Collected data
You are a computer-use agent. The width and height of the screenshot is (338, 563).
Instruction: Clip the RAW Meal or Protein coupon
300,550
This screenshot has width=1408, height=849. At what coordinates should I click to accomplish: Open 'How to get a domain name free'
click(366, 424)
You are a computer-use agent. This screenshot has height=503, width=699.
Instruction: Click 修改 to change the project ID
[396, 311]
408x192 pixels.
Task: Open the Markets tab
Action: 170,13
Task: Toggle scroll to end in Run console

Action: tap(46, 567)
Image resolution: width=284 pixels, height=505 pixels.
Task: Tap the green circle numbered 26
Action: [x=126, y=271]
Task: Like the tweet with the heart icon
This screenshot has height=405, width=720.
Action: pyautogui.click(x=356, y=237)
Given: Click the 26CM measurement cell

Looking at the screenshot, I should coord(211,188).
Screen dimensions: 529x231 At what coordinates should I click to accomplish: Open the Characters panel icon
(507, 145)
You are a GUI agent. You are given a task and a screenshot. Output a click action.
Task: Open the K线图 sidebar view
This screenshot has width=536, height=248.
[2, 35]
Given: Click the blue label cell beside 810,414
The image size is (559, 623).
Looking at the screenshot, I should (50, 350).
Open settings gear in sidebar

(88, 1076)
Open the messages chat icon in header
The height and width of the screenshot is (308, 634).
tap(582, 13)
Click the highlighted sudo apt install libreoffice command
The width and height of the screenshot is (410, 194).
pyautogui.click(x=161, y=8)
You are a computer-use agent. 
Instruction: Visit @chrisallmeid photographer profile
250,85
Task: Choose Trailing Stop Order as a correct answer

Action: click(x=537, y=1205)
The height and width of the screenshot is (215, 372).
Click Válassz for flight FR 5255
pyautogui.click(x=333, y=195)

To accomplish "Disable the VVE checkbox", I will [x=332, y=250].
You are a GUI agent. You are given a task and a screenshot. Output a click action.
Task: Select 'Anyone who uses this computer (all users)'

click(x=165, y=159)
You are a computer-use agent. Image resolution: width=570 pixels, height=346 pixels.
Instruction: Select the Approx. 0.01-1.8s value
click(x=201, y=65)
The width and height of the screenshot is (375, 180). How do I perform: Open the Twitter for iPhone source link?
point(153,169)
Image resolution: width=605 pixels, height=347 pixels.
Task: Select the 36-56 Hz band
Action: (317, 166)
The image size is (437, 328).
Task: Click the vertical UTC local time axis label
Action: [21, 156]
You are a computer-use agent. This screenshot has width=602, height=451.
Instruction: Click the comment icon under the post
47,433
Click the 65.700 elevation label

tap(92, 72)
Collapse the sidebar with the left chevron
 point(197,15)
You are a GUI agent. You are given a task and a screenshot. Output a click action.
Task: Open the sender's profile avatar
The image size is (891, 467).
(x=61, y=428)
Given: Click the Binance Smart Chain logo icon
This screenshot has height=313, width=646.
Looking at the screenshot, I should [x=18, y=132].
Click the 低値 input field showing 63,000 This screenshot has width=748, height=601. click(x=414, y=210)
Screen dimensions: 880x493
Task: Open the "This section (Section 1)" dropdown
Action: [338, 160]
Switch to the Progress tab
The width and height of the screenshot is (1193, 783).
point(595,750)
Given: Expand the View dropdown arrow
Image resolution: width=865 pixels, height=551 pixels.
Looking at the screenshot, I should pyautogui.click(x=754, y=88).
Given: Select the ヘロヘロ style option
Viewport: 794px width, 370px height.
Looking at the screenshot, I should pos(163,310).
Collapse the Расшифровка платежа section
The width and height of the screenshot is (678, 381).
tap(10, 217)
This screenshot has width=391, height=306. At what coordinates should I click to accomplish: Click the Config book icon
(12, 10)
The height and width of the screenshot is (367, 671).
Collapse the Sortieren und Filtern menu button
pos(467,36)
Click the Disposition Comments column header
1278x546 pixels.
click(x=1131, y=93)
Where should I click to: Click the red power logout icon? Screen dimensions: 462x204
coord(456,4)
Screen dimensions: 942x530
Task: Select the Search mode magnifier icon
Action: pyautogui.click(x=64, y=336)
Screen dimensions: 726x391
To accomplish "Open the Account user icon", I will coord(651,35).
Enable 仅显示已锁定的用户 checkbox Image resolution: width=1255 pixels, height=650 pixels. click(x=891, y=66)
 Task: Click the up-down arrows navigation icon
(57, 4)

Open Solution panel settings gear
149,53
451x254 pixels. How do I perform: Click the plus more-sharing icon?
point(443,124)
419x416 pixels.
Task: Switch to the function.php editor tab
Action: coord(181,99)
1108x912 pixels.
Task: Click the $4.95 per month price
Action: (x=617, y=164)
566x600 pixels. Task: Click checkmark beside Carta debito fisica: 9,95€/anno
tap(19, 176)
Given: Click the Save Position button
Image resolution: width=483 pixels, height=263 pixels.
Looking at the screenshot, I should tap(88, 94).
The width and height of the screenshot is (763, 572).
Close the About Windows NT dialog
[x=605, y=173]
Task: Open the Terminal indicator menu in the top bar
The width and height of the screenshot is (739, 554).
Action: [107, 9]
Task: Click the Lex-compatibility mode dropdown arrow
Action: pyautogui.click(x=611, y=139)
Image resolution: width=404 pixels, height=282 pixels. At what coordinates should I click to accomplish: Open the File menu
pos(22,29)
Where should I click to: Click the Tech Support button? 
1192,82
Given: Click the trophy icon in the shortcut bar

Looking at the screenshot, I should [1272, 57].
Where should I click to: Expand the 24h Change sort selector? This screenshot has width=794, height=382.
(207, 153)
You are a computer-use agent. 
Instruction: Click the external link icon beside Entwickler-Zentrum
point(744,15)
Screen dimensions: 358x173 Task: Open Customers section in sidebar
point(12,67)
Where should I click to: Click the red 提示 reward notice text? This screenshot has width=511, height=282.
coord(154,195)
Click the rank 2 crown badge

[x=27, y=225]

[Exercise] The answer must be the lines from the one containing "The width and height of the screenshot is (739, 554)." through the last line of the records, written out exactly; please include nothing more.

[Result of this exercise]
The width and height of the screenshot is (739, 554).
Action: [107, 9]
Task: Click the Lex-compatibility mode dropdown arrow
Action: pyautogui.click(x=611, y=139)
Image resolution: width=404 pixels, height=282 pixels. At what coordinates should I click to accomplish: Open the File menu
pos(22,29)
Where should I click to: Click the Tech Support button? 
1192,82
Given: Click the trophy icon in the shortcut bar

Looking at the screenshot, I should [1272, 57].
Where should I click to: Expand the 24h Change sort selector? This screenshot has width=794, height=382.
(207, 153)
You are a computer-use agent. 
Instruction: Click the external link icon beside Entwickler-Zentrum
point(744,15)
Screen dimensions: 358x173 Task: Open Customers section in sidebar
point(12,67)
Where should I click to: Click the red 提示 reward notice text? This screenshot has width=511, height=282.
coord(154,195)
Click the rank 2 crown badge

[x=27, y=225]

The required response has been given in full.